*WHAT YOU SHOULD DO:*
Collect every line of the listing below that contains the string "agent". Uppercase and lowercase count as different.

*MATERIAL SHOWN:*
+++
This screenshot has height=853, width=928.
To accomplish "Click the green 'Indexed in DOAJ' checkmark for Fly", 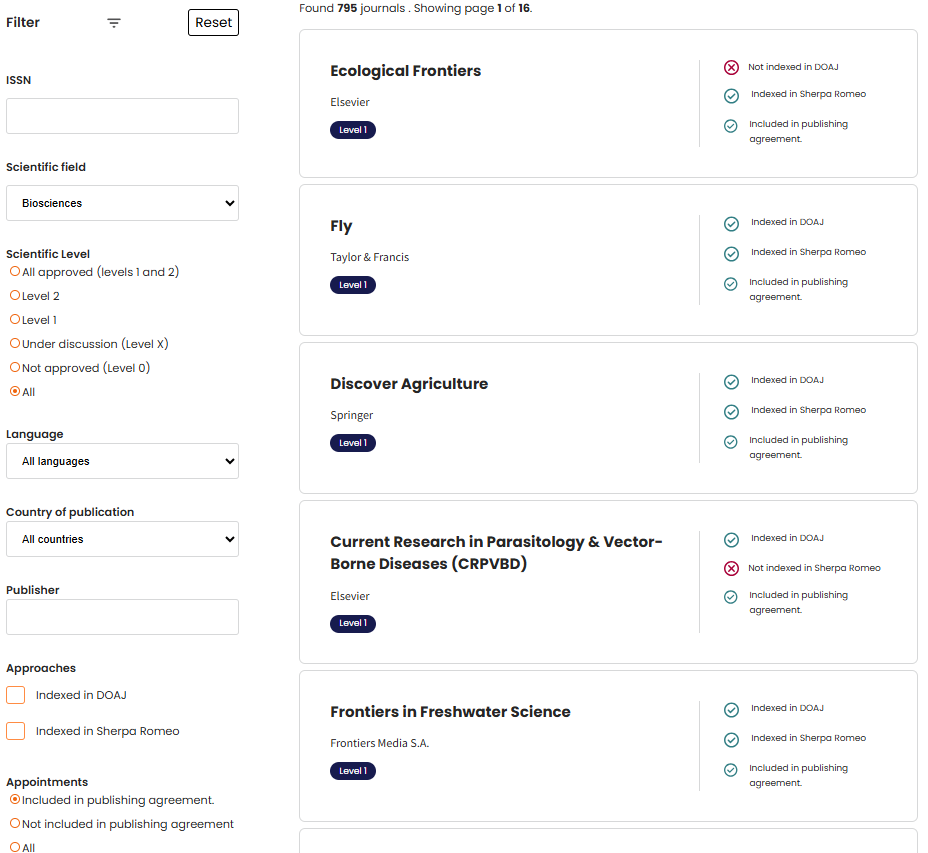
+++
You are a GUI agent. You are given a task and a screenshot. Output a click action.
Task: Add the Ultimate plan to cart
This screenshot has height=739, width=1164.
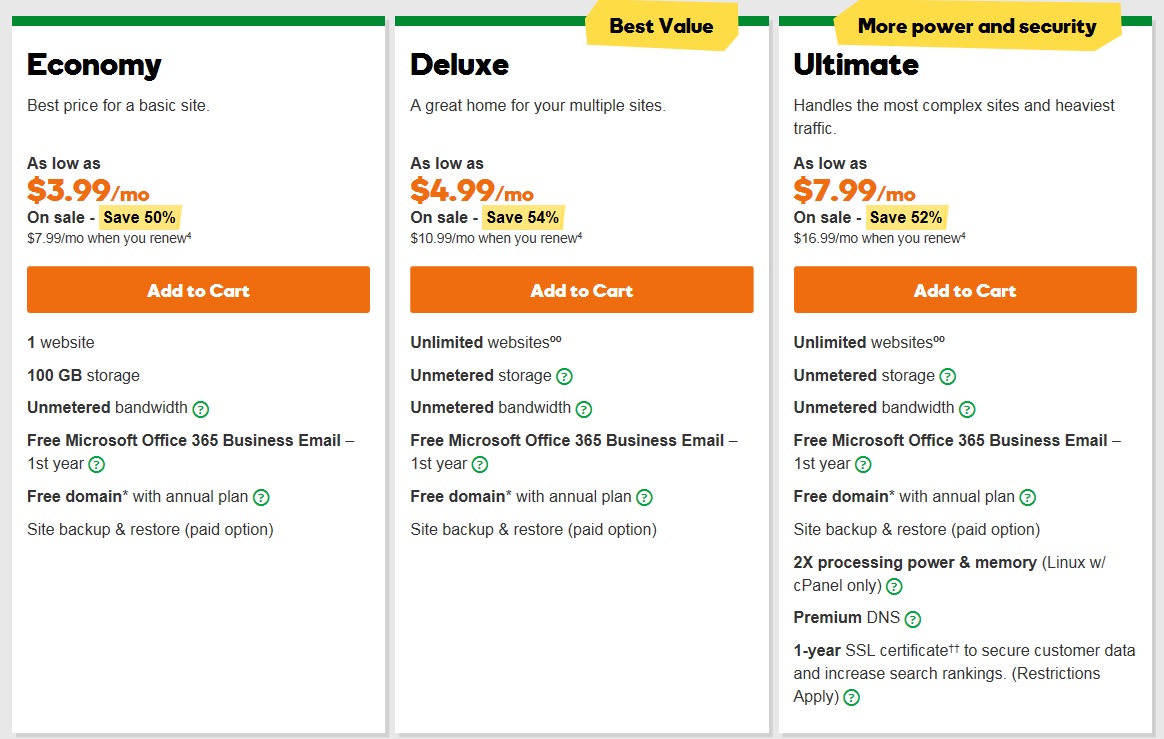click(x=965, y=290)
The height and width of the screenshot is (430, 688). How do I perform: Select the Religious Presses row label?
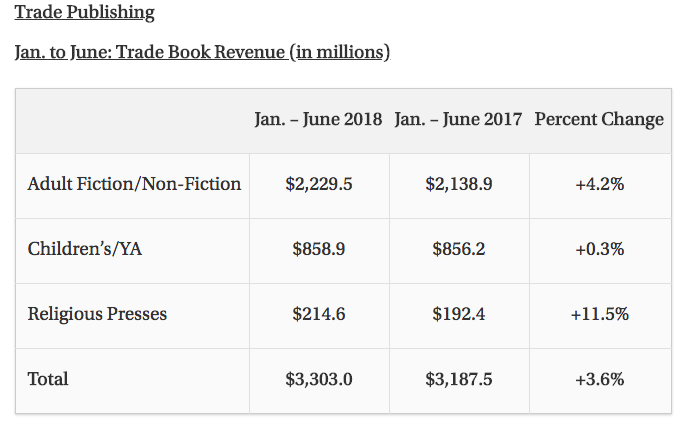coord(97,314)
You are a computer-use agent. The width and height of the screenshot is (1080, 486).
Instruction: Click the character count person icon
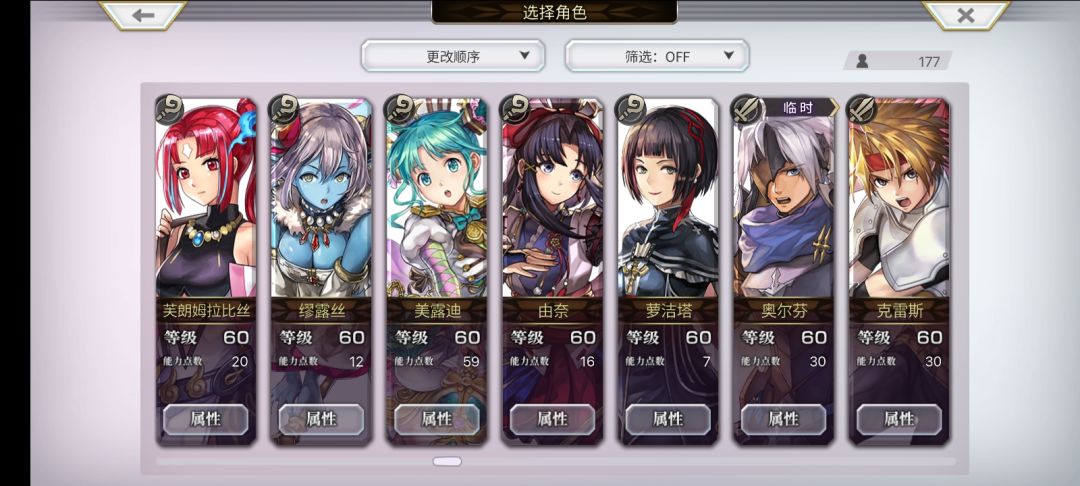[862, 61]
+++
*SOLUTION FOR THIS TASK:*
You are a GUI agent. You are given a task and a screenshot. Output a click action.
You are a computer-use agent. The width and height of the screenshot is (1080, 486).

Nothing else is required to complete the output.